Yo no lo sabía, y me quedé mucho tiempo viéndola, hasta que de pronto, llegó un pájaro de plumas amarillas y se paró sobre la rama con la flor. Ahora sí que había llegado la primavera.
Mi papá decía que era una coincidencia maravillosa… pero yo no pensaba eso… tenía que ser porque a esos pájaros les gustaba ese tipo de flores, y por eso se acercaban. ¿Cómo iba a ser que por accidente un pájaro se parara en una planta que no le gustaba? No podía ser. Yo sabía muy bien eso.
Era hora de volver a la casa porque ya habíamos recogido suficientes alimentos, además ya me había dado hambre y estábamos un poco más lejos de los lugares que siempre visitábamos en el bosque. Necesitábamos apurarnos si queríamos llegar a la cocina antes de que el sol se hiciera más brillante.
No podía esperar a ver como cocinaban todas esas hierbas y raíces en ollas muy grandes, y por eso empecé a correr apenas pude ver nuestra casita desde lejos con mucha menos nieve que el día anterior.
Pero cuando pasé por el camino con hielo que había antes de llegar, estuve a punto de resbalarme, así que dejé de correr y esperé a que mis papás se acercaran más en caso de resbalarme de verdad. Cuando llegaron a mí solo sonrieron, sabían lo que había pasado, y por ello, porque no necesitaban levantarme del suelo y ver si me había lastimado, solo me advirtieron de que correr en el hielo era peligroso. Los días de nieve que quedaban aun eran muchos, y estos eran los más bruscos.
“¡Wooow!” Grité cuando una mañana me asomé por la ventana de mi cuarto, y descubrí que ya no había ni un copo de nieve apoyado sobre el pasto, que había crecido muy fuerte y verde como los demás días de no invierno que se habían ido, pero que volvían al fin.
Salí a pasear por todas partes cuando mis papás dijeron que era la hora, y así vi las montañas del color de las piedras y hierbas en vez de blanco, y así vi el huerto otra vez listo para que le removamos la tierra y le pongamos nuevas semillas, y así vi a las flores blancas crecer entre los tréboles verdes y las flores amarillas. ¡La primavera era tan hermosa como las fotos que había visto en mis cuentos!

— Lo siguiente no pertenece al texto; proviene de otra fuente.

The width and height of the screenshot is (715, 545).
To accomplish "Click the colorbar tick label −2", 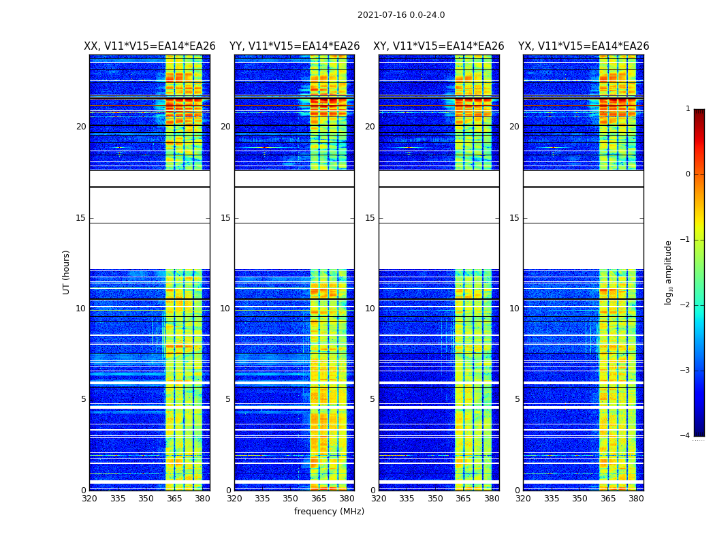I will tap(685, 305).
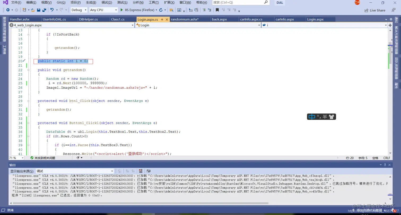Clear all output with the red-X list icon
Viewport: 401px width, 215px height.
141,171
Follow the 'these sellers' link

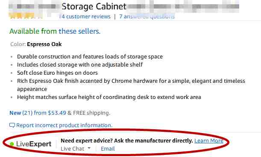(79, 31)
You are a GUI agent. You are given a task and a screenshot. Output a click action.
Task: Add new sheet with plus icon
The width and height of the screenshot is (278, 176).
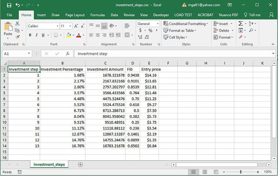click(x=80, y=165)
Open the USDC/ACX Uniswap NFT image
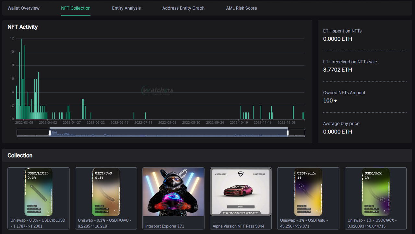This screenshot has height=234, width=415. 375,192
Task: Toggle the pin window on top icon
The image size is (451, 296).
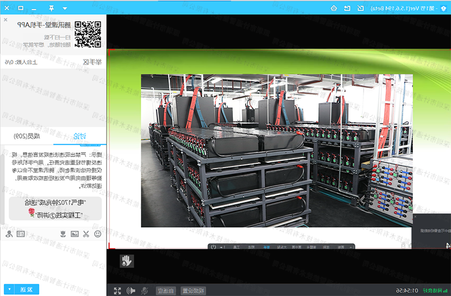Action: 51,8
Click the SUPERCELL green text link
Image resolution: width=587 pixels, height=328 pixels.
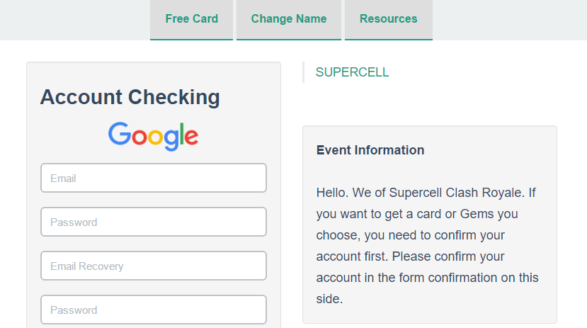[352, 72]
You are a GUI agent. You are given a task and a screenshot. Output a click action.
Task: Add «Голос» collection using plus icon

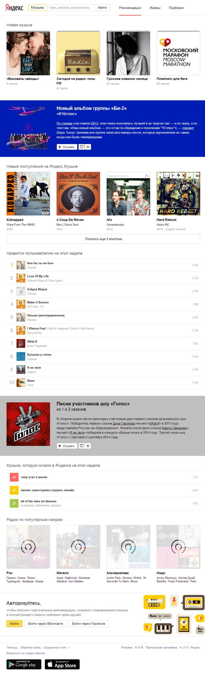pyautogui.click(x=88, y=446)
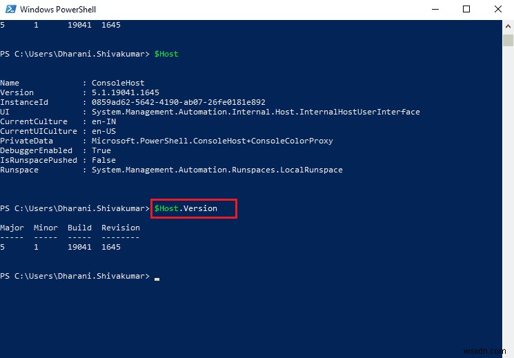Click the IsRunspacePushed False value
Viewport: 514px width, 358px height.
pyautogui.click(x=103, y=160)
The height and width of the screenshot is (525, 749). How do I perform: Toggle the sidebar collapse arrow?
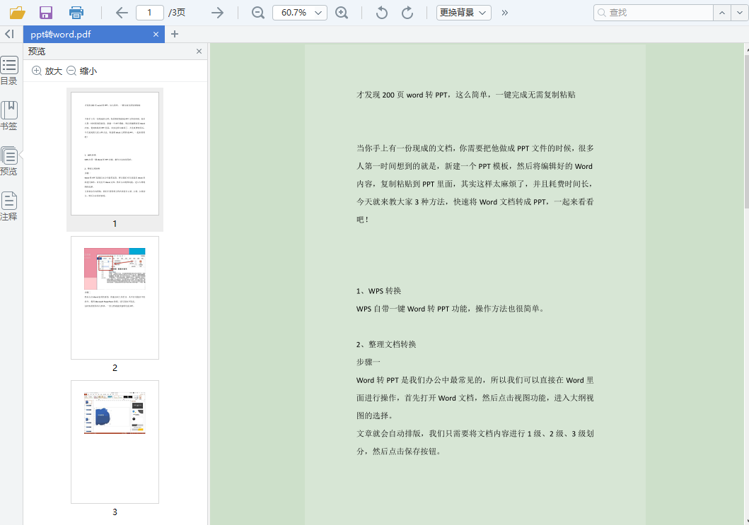pos(9,33)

Pero entonces un día una pequeña plantita empezó a crecer entre dos de las maderas del piso de mi cuarto. No les dije nada a mis papás esa mañana, porque tal vez iban a pensar que era musgo y la iban a arrancar Yo debía cuidarla porque era mi nueva hijita, así que le di agua una vez al día y luego, cuando llegaba la noche, le contaba un cuento. ¡Y creció y creció! Hasta que se hizo tan grande como mi pierna y una bolita empezó a crecerle encima.